Keywords

7.1 Microscopic Tensile Test of the Components in the Vascular Tissues

7.1.1 Needs for Tensile Test

Artery wall has been often assumed to be homogenous in conventional mechanical analyses from macroscopic viewpoint. At a microscopic level, however, it is highly heterogeneous. For example, the medial wall of elastic arteries has a layered structure called a lamellar unit , a pair of elastic lamina mainly composed of elastin and a smooth muscle-rich layer mainly composed of VSMCs and collagen (Wolinsky and Glagov 1967), and Young’s modulus of elastin, VSMCs, and collagen is about 0.6 MPa (Fung 1981), 10–100 kPa (Matsumoto and Nagayama 2012), and 1 GPa (Fung 1981), respectively. Thus, it is very important to know the mechanical behavior of these components in detail to know the intramural mechanical environment at a microscopic level. Since artery walls stretched by 30–50 % both in the circumferential and longitudinal directions in the physiological state with reference to no load condition, the mechanical properties of the elements in the artery wall under large deformation are indispensable. Conventional methodology used for the measurement of the mechanical properties of cells such as micropipette aspiration (Hochmuth 2000), magnetic particle twisting (Wang et al. 1993), and nanoindentation with atomic force microscopy (AFM) (Hoh and Schoenenberger 1994; Sato et al. 2000) can only provide the mechanical properties of local regions of cells under small deformation and it is not appropriate for the microscopic mechanical analysis of the artery wall.

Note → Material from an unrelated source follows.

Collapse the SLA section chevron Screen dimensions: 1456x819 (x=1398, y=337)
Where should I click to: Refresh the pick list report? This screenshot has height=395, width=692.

We, therefore, need to develop another method that can be used to measure the mechanical properties under large deformation. For this purpose, tensile test is useful (Matsumoto and Nagayama 2012).

7.1.2 Tensile Tester

Figure 7.1 shows an example of tensile tester developed in our laboratory for microscopic specimens (Nagayama and Matsumoto 2008). The specimen was observed with an inverted microscope (TE2000E, Nikon Japan), and both ends of the specimen were gripped with two glass micropipettes, an operation pipette and a deflection pipette, with tip diameters of approximately 5–8 μm. There are several methods for specimen gripping. If the specimen is long enough (several 100 mm), it can be gripped by knotting each end around a micropipette tip (Warshaw and Fay 1983). For a shorter specimen, one can grip it by aspirating it at both ends into micropipettes, or by gently pressing the micropipettes, microrods, or microplates onto its lateral surface. Since the specimen is stretched at a portion of their surface in the latter method, shear deformation might appear in the specimen. However, the stiffness obtained in the two methods has been reported to be similar (Nagayama et al. 2006). The surface of the microtools is often coated with various adhesives, such as a cellular adhesive (Cell-Tak, Becton Dickinson, USA) and a urethane adhesive (Polycel, Macklanburg-Duncan, USA), to improve the adhesion.

Fig. 7.1
figure 1

An example of a micro tensile tester

The operation pipette was then moved with a computer-controlled electrical manipulator (MMS-77, Shimadzu, Japan) to stretch the cell horizontally. The force applied to the cell was measured by the deflection of a cantilever part of a deflection pipette that was calibrated after each test. The cell stretching process was observed with a CCD camera (ORCA-ER, Hamamatsu Photonics, Japan) connected to the microscope for an off-line analysis performed later. Spatial resolution of the images taken into the computer was 0.18 μm. Spring constant of the cantilever was 0.006–0.182 N/m, and thus the force resolution was smaller than 0.1 μN.

7.1.3 Data Analyses

After mechanical test, recorded images were fed to a computer to measure the positions of the pipette tips with image analysis software ImageJ (NIH, USA). Figure 7.2 shows an example of a smooth muscle cell during stretch. The position of the pipette tips was measured to obtain gauge length L and the displacement of the deflection pipette x. The force applied to the cell F was calculated by multiplying the displacement x with the spring constant of the deflection pipette k measured after each test. The elongation ΔL was calculated as the increment of L. The nominal stress was calculated by dividing force F with the original cross-sectional area, A 0, which is obtained from the diameter before the stretch assuming circular cross section, i.e., A 0 = π (D 0/2)2. The nominal strain was obtained by normalizing the elongation ΔL with the original gauge length L 0.

Fig. 7.2
figure 2

Measurement of deformation of a freshly isolated aortic smooth muscle cell during tensile test. Mean diameter D 0 was calculated from the hatched area S 0 divided by the gauge length L 0

Mechanical properties of the cells can be evaluated with tension-elongation and nominal stress-nominal strain curves. Slope of the tension-elongation curves is used to evaluate stiffness, while that of stress-strain curves can be used for elastic modulus. Two different elastic moduli can be obtained from the nominal stress-nominal strain curves. An overall elastic modulus E all is obtained by fitting a straight line from the origin to the entire segment of each curve. An initial elastic modulus E init is obtained by fitting a straight line from the origin to the low strain region (nominal strain < 0.2) of each curve.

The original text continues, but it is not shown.